DATA RECORDS:
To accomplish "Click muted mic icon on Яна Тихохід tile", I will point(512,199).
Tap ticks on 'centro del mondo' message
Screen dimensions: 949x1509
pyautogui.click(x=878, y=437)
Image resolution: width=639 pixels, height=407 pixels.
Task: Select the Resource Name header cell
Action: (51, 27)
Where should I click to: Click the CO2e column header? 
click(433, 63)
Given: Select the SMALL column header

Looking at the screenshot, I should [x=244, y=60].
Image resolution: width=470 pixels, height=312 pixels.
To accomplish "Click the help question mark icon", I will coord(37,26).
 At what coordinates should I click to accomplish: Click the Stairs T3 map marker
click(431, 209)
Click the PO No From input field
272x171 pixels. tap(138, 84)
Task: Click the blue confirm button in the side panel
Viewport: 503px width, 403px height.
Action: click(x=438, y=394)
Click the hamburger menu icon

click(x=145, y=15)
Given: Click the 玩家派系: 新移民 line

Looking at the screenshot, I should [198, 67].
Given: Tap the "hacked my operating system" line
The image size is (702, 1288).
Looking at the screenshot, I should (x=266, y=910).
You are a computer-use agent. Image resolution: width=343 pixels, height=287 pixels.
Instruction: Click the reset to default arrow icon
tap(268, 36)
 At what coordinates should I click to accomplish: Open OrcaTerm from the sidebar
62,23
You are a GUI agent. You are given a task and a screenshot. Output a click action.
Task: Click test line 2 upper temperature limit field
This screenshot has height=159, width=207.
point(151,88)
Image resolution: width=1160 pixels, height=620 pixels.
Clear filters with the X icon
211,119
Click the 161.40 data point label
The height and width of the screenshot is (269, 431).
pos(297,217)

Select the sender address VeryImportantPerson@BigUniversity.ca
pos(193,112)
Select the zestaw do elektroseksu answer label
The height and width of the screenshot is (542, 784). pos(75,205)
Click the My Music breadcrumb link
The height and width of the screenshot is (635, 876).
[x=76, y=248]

YOUR OBJECTIVE: Reproduce the entries above in full, precisely as written.

TASK RESPONSE:
To accomplish "Click muted mic icon on Яна Тихохід tile", I will point(512,199).
Tap ticks on 'centro del mondo' message
Screen dimensions: 949x1509
pyautogui.click(x=878, y=437)
Image resolution: width=639 pixels, height=407 pixels.
Task: Select the Resource Name header cell
Action: (51, 27)
Where should I click to: Click the CO2e column header? 
click(433, 63)
Given: Select the SMALL column header

Looking at the screenshot, I should [x=244, y=60].
Image resolution: width=470 pixels, height=312 pixels.
To accomplish "Click the help question mark icon", I will coord(37,26).
 At what coordinates should I click to accomplish: Click the Stairs T3 map marker
click(431, 209)
Click the PO No From input field
272x171 pixels. tap(138, 84)
Task: Click the blue confirm button in the side panel
Viewport: 503px width, 403px height.
Action: click(x=438, y=394)
Click the hamburger menu icon

click(x=145, y=15)
Given: Click the 玩家派系: 新移民 line

Looking at the screenshot, I should [198, 67].
Given: Tap the "hacked my operating system" line
The image size is (702, 1288).
Looking at the screenshot, I should (x=266, y=910).
You are a computer-use agent. Image resolution: width=343 pixels, height=287 pixels.
Instruction: Click the reset to default arrow icon
tap(268, 36)
 At what coordinates should I click to accomplish: Open OrcaTerm from the sidebar
62,23
You are a GUI agent. You are given a task and a screenshot. Output a click action.
Task: Click test line 2 upper temperature limit field
This screenshot has height=159, width=207.
point(151,88)
Image resolution: width=1160 pixels, height=620 pixels.
Clear filters with the X icon
211,119
Click the 161.40 data point label
The height and width of the screenshot is (269, 431).
pos(297,217)

Select the sender address VeryImportantPerson@BigUniversity.ca
pos(193,112)
Select the zestaw do elektroseksu answer label
The height and width of the screenshot is (542, 784). pos(75,205)
Click the My Music breadcrumb link
The height and width of the screenshot is (635, 876).
[x=76, y=248]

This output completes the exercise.